Tuesday, October 8, 2013

going old school

Last week I came to work and our computer network was down for a little while.  Our campus is wireless and most teachers don't even have the cables to plug into the network or their projectors if needed. 

 We keep and do everything online these days, from attendance to grades, powerpoint lectures to collaborative activities, online homework and textbooks to email.  

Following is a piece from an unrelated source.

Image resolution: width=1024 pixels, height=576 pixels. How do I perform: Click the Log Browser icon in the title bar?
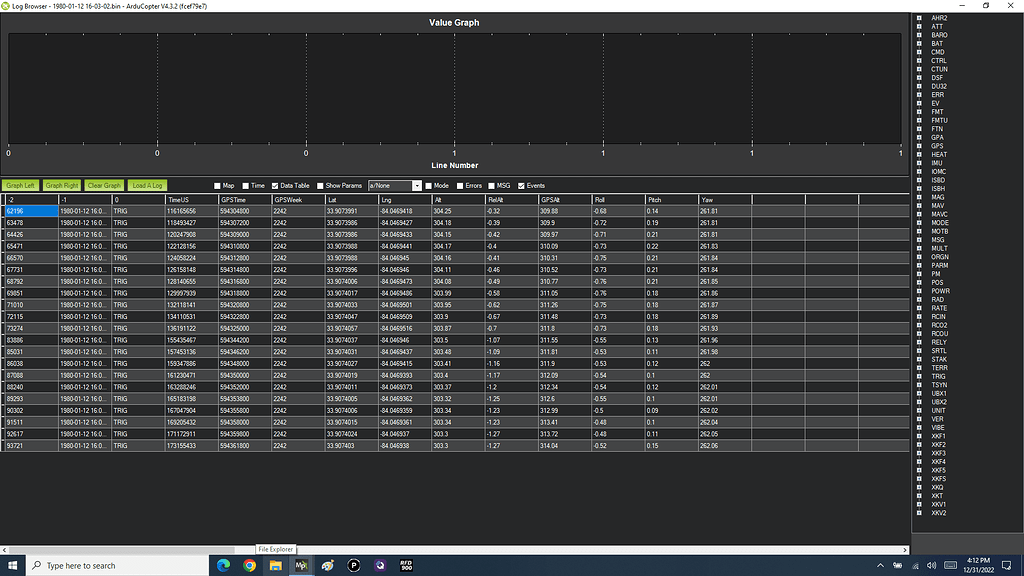click(7, 5)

When I first started as a teacher, we put a note on the door for attendance, we lectured and wrote problems on the board, handouts were run on the mimeograph, homework was done in notebooks and handed in, grades were kept in a gradebook and calculated with a calculator or by hand, and we communicated by telephone or snail mail.  
 
When the network goes down now, everything goes down, and teachers are forced to fall back to the old methods of teaching, chalk and chalkboard, although only a few of us even have that anymore. Most of us use whiteboards and dry erase markers 
 
It's not a far stretch for me to just stand there, make up problems, and lecture as I did for years.  When it's just me, the students, and a piece of chalk, teaching is completely different.  It's performance art.  There are no videos, no interactive games, not even a filmstrip.  Whether or not a student buys into a concept like "factoring" depends solely on my ability to teach, to market math in compelling and exciting ways.
 
My long years of teaching make going old school no big deal, but some of my colleagues are in their early twenties.    There's never been a day when they didn't have a computer, a smart phone, a projector at the ready.  I'm an old dog and have had to learn a lot of new technology tricks.  Can our new pups learn a bunch of old teaching tricks?